* Word and element location data
start
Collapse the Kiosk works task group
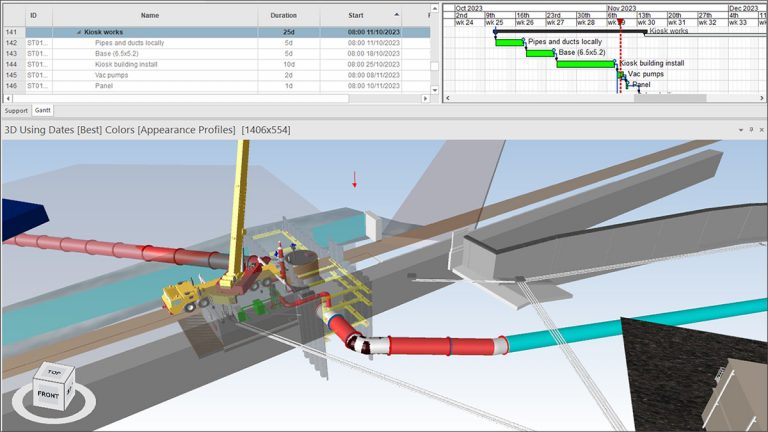Image resolution: width=768 pixels, height=432 pixels. pos(80,32)
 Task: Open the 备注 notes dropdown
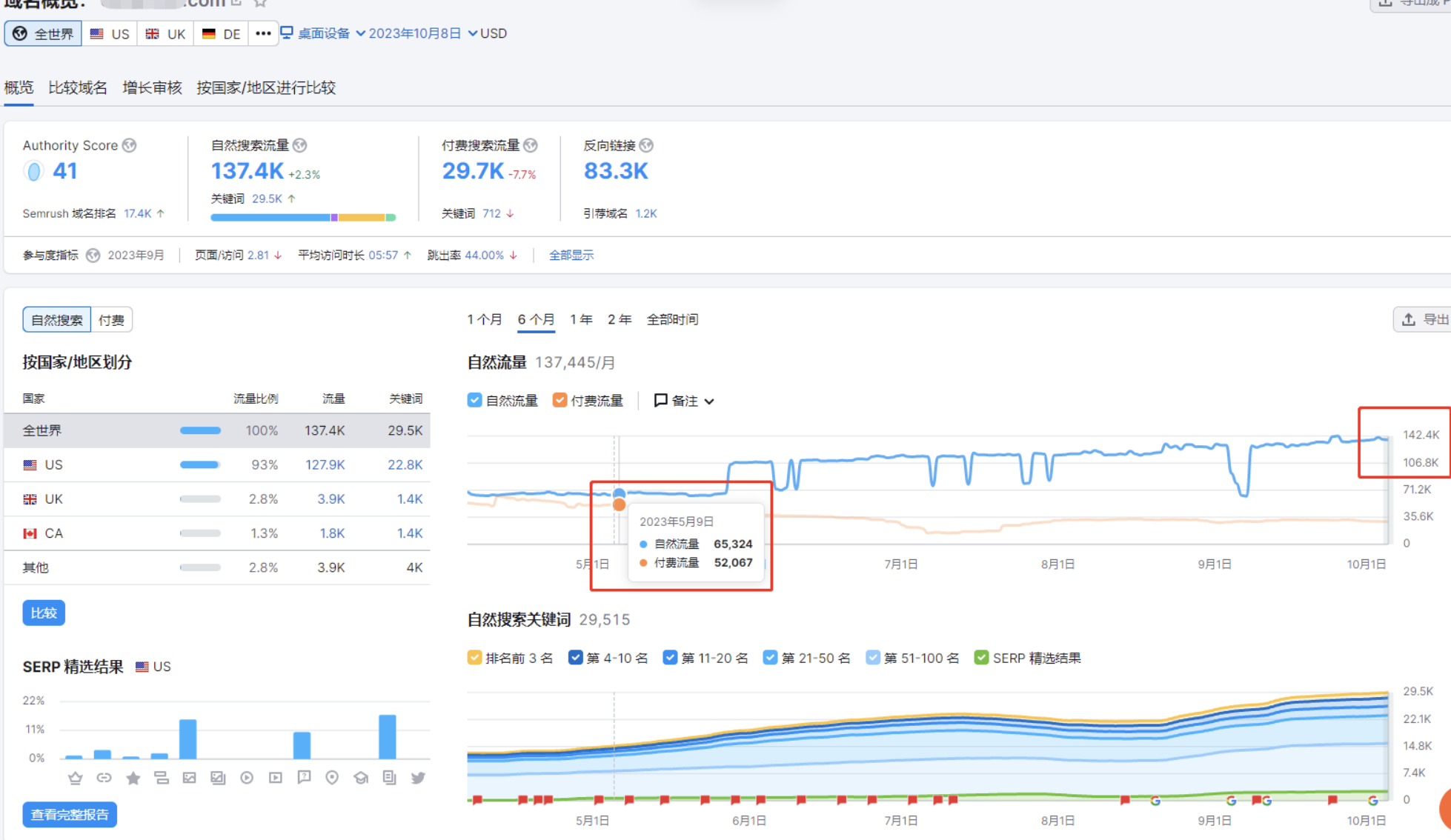684,401
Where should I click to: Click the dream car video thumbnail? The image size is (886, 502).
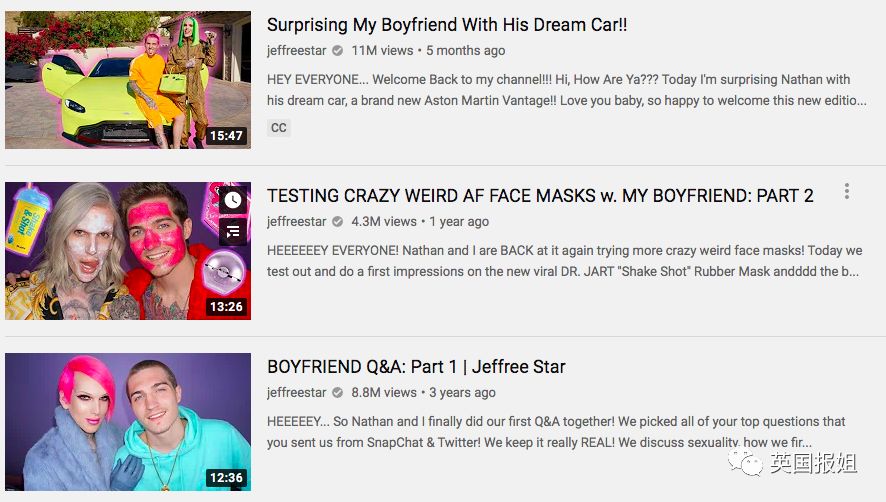tap(128, 80)
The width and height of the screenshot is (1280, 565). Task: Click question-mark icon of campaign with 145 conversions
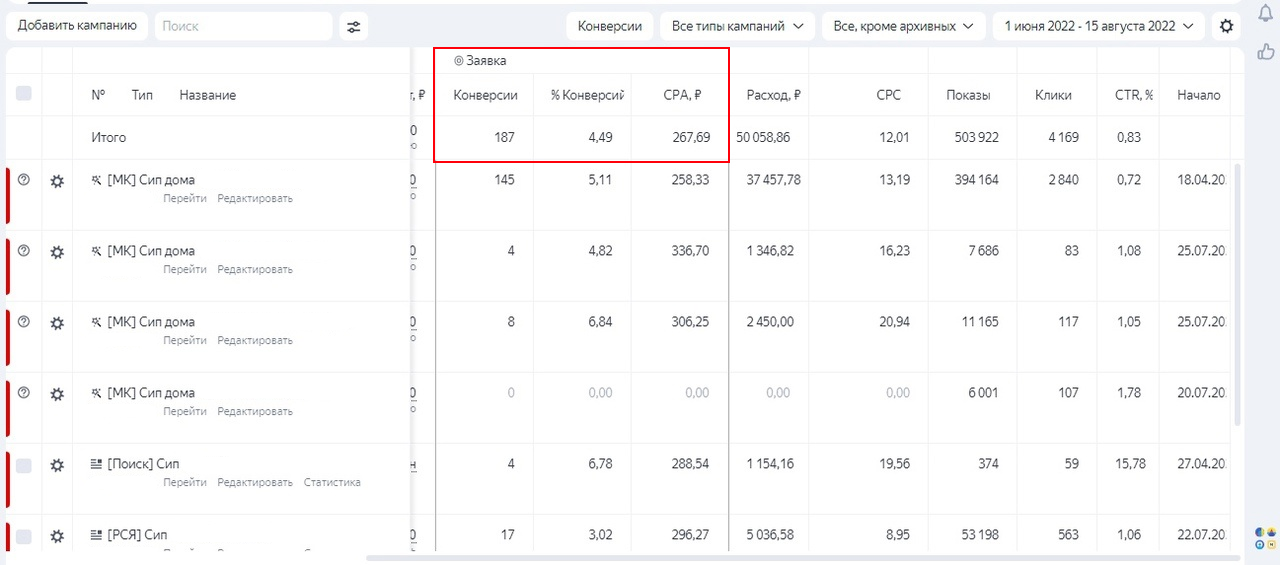click(x=24, y=180)
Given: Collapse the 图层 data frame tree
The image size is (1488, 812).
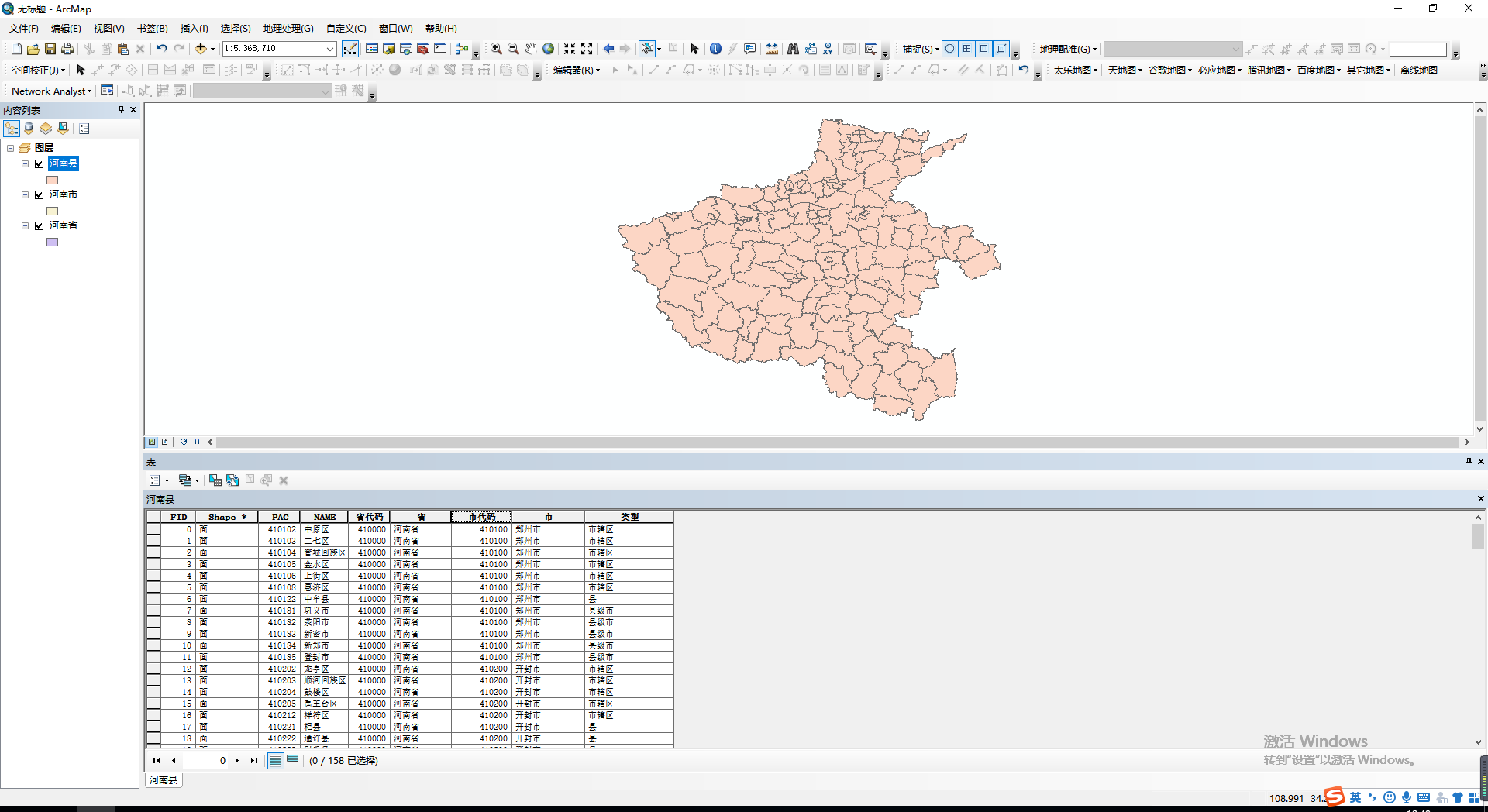Looking at the screenshot, I should (x=11, y=148).
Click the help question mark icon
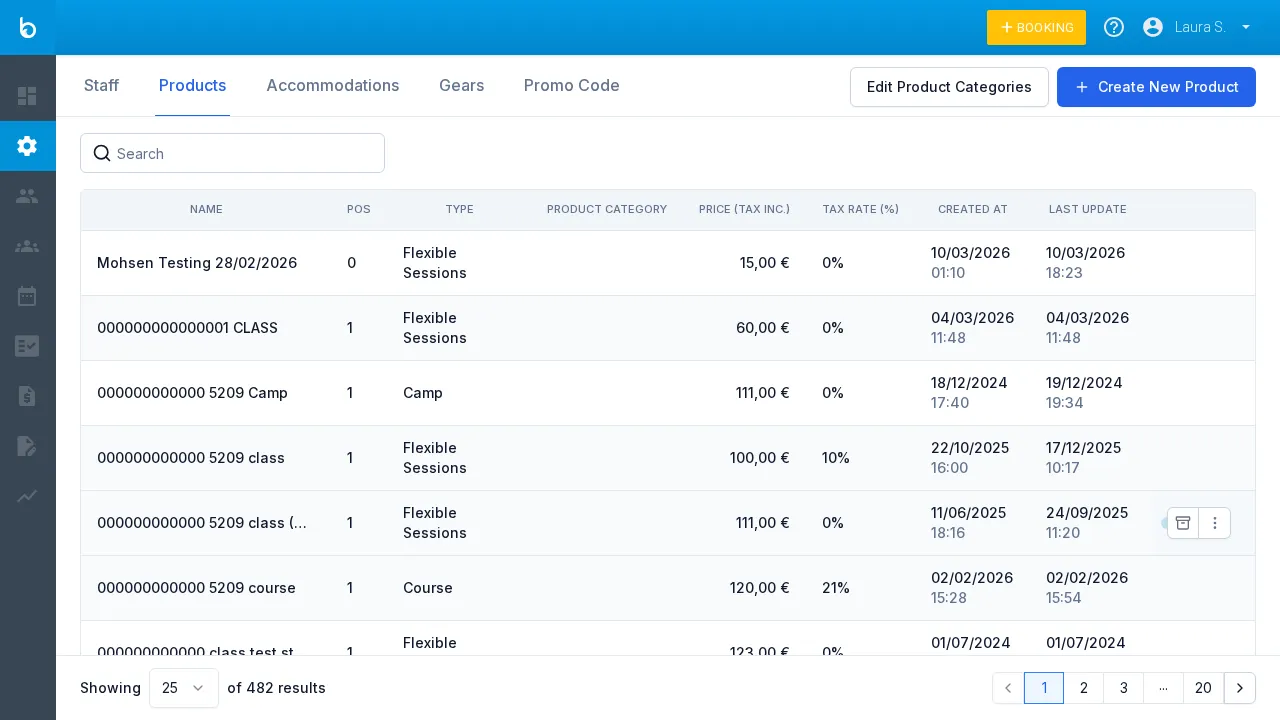The height and width of the screenshot is (720, 1280). click(1114, 27)
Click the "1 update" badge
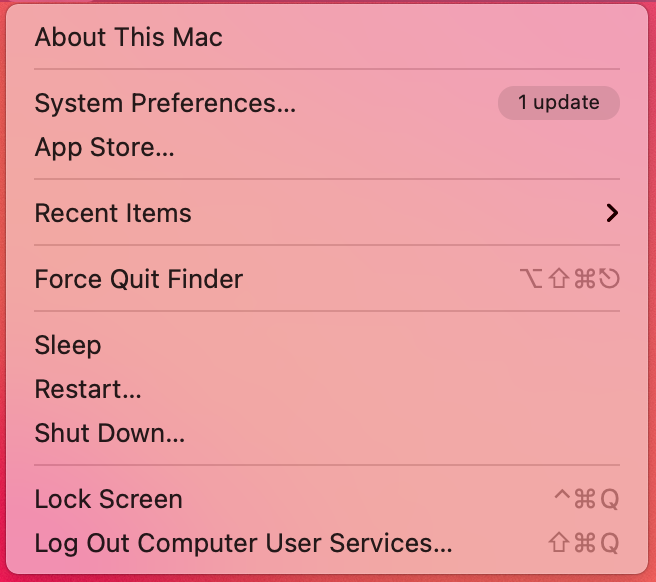 click(x=558, y=103)
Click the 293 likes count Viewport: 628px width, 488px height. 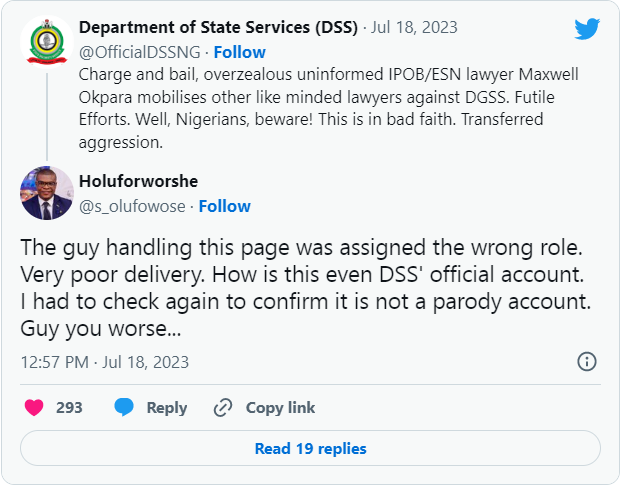(69, 408)
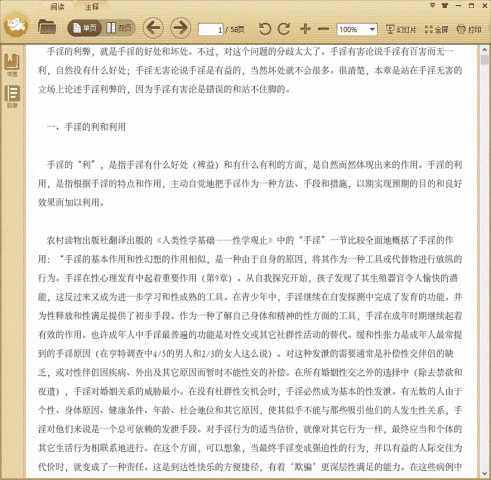Go to next page with right arrow
The height and width of the screenshot is (480, 491).
[181, 28]
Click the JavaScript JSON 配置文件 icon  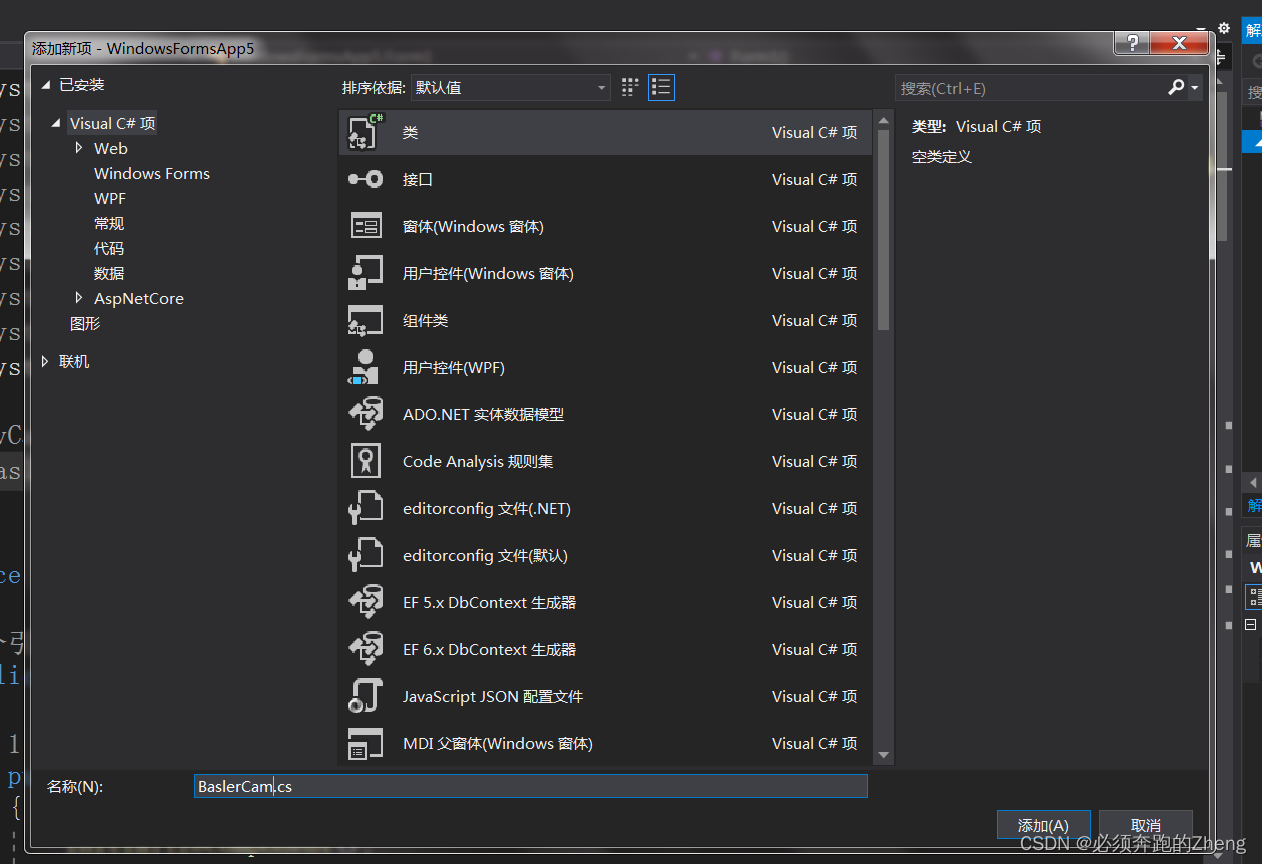pos(366,696)
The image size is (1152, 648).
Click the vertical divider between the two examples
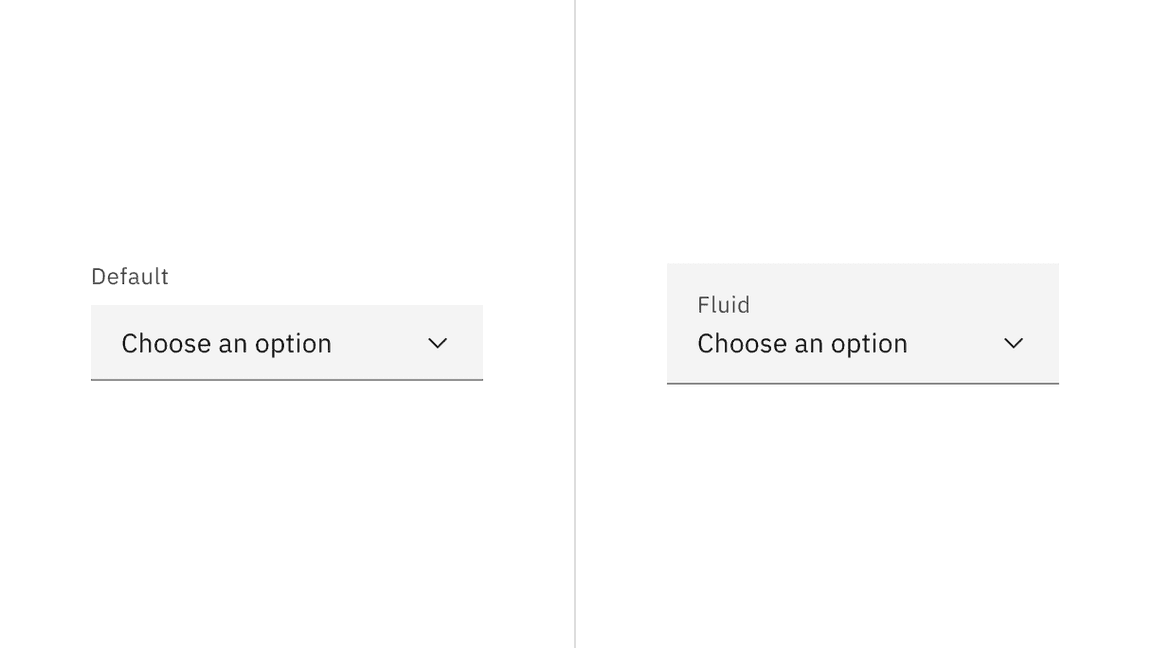click(575, 324)
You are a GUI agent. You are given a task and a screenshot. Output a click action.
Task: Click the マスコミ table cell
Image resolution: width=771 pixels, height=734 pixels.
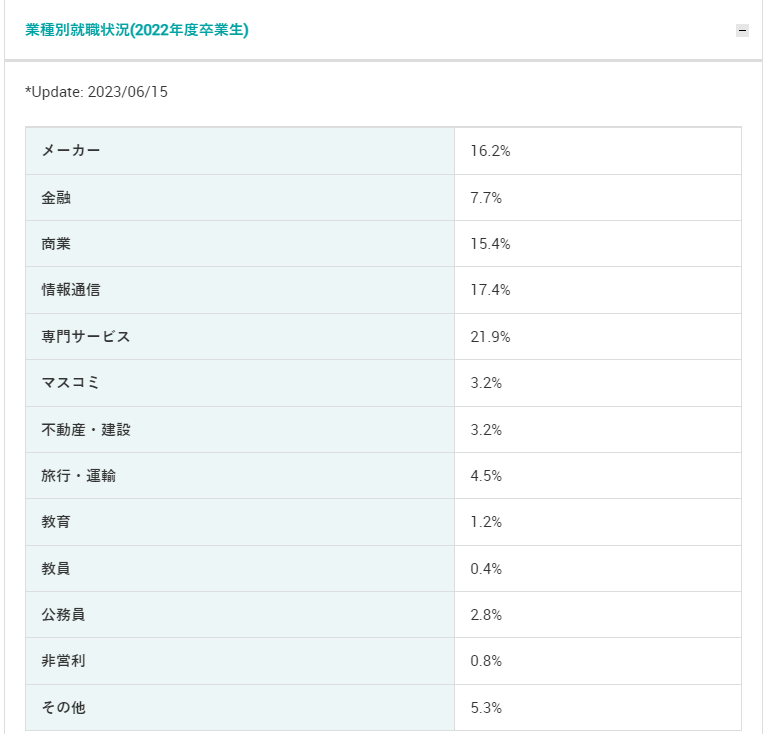point(240,383)
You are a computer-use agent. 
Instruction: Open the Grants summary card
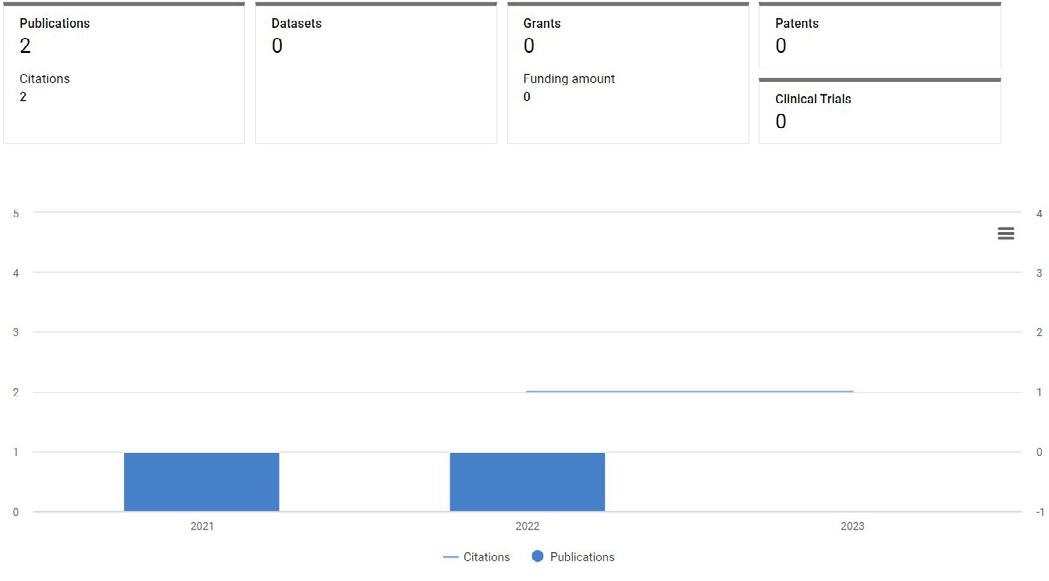click(628, 72)
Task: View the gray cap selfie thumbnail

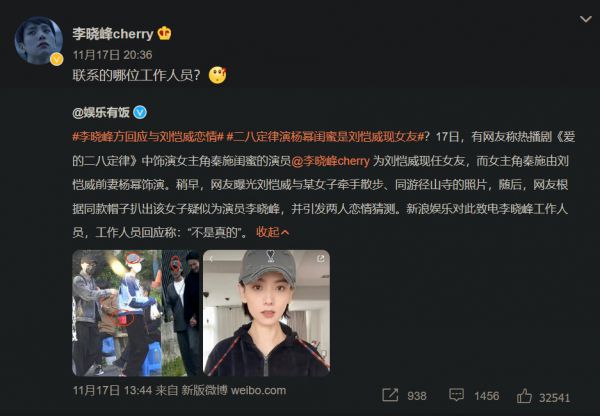Action: tap(266, 313)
end
Copy the lines of the listing from the line with "The image size is (1152, 648)." through the end of the listing, changing nothing and leaving out the pictures.

* TASK RESPONSE
The image size is (1152, 648).
Click the vertical divider between the two examples
click(575, 324)
You are a GUI agent. You are given a task and a screenshot. Output a click action.
Task: Click the マスコミ table cell
Image resolution: width=771 pixels, height=734 pixels.
point(240,383)
You are a computer-use agent. 
Instruction: Open the Grants summary card
click(628, 72)
Task: View the gray cap selfie thumbnail

Action: tap(266, 313)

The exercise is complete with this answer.